Meses depois, perante um Abel cada vez mais irrequieto – então já com um denominado «Grupo de Reflexão» como falange de apoio, Samakuva que entretanto decidira concorrer para outro mandato passa ao ataque. Tenta primeiro driblar a realização do Congresso e perante a rebelião aberta dos «refleccionistas» avança com uma rocambolesca suspensão de pesos-pesados entre os quais o próprio Abel. Abel esse que, nada distraído, consegue que o registo magnético de um nada simpático bocado da reunião suspensória vazasse para a Imprensa, culminando com o abandono da reunião, acompanhado dos visados pela medida.  O semanário Angolense disse na altura que Samakuva dera o que se chama em linguagem xadrezística «… um cheque do cavalo em que para salvar o rei, tem que perder a rainha. Ou seja, impôs a Chivukuvuku uma das duas opções: ou aceita ser humilhado e por esta via perde qualquer chance de ganhar nas eleições para a presidência que se avizinham, ou abandona a UNITA e corre pelos seus próprios pés ou fundando um novo partido, ou aliando-se a partidos existentes que necessitam de um cabeça de lista carismático e mobilizador. Resta saber qual dos cenários AC vai escolher; pelo que se lhe conhece, o mais provável é que embarque para o segundo cenário, principalmente se tiver a seu lado Lukamba Paulo Gato que Samakuva, num enormíssimo erro de cálculo, «colou» literalmente a Chivukuvuku».

 

Previsão essa que se concretiza apenas agora. Porquê?
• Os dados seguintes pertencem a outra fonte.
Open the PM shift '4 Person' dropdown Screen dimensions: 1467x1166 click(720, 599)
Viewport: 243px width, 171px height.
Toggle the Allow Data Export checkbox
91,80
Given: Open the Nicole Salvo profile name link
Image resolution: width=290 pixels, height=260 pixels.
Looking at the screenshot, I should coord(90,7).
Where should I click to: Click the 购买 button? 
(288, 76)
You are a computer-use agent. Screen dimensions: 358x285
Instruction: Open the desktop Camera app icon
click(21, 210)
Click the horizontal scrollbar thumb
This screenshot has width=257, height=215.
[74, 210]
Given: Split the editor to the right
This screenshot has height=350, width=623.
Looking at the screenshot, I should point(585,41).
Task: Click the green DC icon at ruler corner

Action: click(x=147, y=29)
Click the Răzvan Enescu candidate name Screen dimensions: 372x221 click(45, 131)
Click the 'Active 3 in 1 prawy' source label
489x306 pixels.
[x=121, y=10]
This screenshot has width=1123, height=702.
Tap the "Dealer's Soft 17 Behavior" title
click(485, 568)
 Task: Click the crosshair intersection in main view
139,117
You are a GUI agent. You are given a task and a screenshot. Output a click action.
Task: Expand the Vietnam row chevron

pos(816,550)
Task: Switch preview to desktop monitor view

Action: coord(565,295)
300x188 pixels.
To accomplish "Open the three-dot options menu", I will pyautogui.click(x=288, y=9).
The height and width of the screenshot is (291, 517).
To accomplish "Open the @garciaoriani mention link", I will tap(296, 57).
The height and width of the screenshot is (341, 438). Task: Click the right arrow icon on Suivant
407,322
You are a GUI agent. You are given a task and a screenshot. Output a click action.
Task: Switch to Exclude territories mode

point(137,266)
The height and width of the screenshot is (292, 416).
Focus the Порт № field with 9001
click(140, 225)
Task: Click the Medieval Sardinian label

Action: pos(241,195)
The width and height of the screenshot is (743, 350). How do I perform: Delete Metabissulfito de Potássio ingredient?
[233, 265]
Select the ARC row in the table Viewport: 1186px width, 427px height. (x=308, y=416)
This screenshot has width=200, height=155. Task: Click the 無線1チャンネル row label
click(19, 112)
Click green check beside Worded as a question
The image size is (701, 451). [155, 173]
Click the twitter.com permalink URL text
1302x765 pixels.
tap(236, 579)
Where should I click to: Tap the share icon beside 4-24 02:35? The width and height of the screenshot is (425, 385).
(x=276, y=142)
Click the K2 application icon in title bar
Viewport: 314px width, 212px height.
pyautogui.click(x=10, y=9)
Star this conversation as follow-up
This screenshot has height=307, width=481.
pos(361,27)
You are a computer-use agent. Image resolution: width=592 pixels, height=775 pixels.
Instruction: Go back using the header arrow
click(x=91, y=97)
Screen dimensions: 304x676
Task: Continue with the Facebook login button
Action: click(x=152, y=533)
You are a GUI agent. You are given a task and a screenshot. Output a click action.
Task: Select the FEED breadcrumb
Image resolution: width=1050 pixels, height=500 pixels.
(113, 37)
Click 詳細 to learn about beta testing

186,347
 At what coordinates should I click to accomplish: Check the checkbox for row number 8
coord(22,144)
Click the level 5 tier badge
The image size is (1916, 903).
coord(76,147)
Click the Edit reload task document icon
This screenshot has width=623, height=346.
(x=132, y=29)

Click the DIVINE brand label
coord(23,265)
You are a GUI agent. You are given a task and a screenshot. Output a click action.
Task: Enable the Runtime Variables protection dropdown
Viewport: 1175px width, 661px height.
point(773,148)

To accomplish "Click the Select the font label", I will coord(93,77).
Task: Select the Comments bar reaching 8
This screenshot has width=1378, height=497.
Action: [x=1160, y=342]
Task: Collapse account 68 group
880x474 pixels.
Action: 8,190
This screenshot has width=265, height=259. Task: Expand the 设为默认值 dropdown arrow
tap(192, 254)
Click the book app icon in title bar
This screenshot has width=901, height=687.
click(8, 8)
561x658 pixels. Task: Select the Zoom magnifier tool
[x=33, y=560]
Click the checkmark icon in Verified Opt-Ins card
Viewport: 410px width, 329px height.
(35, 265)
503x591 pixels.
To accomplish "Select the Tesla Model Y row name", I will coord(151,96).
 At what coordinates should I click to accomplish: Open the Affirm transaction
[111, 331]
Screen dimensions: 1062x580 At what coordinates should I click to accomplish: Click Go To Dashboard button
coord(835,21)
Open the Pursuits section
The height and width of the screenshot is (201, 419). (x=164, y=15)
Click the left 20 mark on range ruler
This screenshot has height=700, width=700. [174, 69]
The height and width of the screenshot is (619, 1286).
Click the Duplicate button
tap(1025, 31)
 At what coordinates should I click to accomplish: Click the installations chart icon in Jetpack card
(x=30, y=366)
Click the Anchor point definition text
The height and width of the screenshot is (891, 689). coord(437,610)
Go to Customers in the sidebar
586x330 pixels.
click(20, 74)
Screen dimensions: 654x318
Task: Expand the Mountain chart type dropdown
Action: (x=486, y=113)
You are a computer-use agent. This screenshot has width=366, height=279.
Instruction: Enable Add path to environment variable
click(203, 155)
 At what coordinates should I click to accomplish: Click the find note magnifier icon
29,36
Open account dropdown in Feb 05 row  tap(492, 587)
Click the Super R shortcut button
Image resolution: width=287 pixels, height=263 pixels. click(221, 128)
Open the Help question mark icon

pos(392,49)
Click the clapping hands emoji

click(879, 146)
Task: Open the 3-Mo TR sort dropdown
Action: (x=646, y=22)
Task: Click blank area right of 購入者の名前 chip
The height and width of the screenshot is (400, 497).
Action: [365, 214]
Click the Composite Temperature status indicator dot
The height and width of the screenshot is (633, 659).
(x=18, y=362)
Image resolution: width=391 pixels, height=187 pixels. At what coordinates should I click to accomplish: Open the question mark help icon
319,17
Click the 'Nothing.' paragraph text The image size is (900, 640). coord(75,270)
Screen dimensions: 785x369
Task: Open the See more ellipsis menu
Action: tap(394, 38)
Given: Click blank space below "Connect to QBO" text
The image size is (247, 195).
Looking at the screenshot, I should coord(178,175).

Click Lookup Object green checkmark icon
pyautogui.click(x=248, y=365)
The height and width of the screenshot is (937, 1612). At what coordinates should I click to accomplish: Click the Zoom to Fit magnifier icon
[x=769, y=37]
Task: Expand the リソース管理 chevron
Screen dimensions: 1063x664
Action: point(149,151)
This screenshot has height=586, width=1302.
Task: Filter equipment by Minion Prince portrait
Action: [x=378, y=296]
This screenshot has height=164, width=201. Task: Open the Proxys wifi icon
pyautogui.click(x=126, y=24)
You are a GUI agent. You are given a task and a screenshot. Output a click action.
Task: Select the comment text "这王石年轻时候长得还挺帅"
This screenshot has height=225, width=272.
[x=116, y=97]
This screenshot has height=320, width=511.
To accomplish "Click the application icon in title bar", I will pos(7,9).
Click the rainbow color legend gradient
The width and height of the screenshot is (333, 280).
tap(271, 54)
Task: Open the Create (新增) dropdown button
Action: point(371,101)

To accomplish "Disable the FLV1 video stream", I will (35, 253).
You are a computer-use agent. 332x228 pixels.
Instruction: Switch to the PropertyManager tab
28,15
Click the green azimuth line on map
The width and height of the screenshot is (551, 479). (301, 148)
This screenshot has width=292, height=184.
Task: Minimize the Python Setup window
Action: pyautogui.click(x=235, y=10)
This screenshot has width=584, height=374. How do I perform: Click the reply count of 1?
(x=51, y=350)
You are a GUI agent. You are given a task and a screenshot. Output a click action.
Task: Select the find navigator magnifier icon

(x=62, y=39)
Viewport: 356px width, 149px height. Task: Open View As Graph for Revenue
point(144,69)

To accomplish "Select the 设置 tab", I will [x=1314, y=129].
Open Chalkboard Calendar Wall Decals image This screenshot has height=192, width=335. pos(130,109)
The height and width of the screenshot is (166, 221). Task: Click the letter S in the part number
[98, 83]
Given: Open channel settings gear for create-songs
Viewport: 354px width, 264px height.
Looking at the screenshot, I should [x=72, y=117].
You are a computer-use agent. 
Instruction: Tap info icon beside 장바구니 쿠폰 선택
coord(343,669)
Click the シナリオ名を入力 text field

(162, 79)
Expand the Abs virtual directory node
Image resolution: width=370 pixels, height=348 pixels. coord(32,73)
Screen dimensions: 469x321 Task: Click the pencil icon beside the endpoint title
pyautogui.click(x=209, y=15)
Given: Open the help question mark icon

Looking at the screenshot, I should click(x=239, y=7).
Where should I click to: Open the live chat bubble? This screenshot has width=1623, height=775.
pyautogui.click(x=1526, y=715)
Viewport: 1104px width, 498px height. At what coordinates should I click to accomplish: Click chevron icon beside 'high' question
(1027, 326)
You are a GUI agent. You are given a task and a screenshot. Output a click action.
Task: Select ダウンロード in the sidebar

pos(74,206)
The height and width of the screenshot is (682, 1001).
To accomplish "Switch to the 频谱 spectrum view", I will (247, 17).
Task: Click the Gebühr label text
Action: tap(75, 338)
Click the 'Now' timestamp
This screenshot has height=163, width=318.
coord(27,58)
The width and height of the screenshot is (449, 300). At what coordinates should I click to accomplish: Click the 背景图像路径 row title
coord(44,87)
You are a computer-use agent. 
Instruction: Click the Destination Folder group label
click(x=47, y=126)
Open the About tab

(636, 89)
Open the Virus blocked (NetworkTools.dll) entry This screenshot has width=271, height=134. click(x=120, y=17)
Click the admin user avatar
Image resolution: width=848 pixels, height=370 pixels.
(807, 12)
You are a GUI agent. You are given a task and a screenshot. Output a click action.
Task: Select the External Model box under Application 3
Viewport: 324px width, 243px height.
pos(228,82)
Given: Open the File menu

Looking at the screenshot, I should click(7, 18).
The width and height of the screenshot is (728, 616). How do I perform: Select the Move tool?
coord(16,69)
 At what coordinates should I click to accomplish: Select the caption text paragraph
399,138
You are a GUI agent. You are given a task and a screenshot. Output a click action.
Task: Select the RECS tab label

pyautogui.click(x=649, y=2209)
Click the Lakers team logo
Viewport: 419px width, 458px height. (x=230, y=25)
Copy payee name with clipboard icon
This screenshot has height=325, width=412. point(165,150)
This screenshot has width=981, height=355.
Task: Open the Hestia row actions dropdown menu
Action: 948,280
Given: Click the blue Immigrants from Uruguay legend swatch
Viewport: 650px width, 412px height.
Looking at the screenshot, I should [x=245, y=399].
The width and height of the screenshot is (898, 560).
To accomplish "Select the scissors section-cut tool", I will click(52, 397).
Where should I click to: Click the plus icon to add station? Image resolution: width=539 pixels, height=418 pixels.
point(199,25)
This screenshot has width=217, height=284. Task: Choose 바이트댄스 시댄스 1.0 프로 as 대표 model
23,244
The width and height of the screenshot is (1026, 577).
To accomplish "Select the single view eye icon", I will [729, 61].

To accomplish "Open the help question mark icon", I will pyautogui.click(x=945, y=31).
Duas razões, pelo que nos foi dado a entender: a primeira pelo peso que o abandono de uma militância de 38 anos acarreta para qualquer homem; e segundo porque era preciso adequar os timings com os de José Eduardo dos Santos que não ata(va) nem desata(va) dos seus planos políticos. É que, era crucial para Chivukuvuku saber se JES vai às eleições em 2017 ou não. Caso não, como parece ser o caso (com as devidas salvaguardas com com JES nunca se sabe) já terá nessa altura um adversário mais do seu campeonato, Manuel Vicente ao que tudo indica.

 

Também como dizíamos na altura, Abel Chivukuvuku ao avançar, avançar com a criação de uma outra força política, é dado mais que certo que o grosso dos seus seguidores sairá das fileiras da UNITA. Ou seja, daqueles que se revêem nele e não na liderança de Samakuva e que, como é sabido e consabido, não são nada poucos. Resultando numa maior fragilização de um partido que ainda reergue-se penosamente dos efeitos da dupla derrota, a militar em 2002 e a eleitoral em 2008. Dividida, é pouco provável que a UNITA mantenha sequer os actuiais 16 – número aziago para a UNITA – deputados à Assembleia Nacional. E de nada valerá apregoar uma fraude de um processo que ainda nem sequer iniciou. Veremos o que isso tudo vai dar, que uma já se deu: para os jornalistas e os analistas políticos, a coisa está… cuiosa!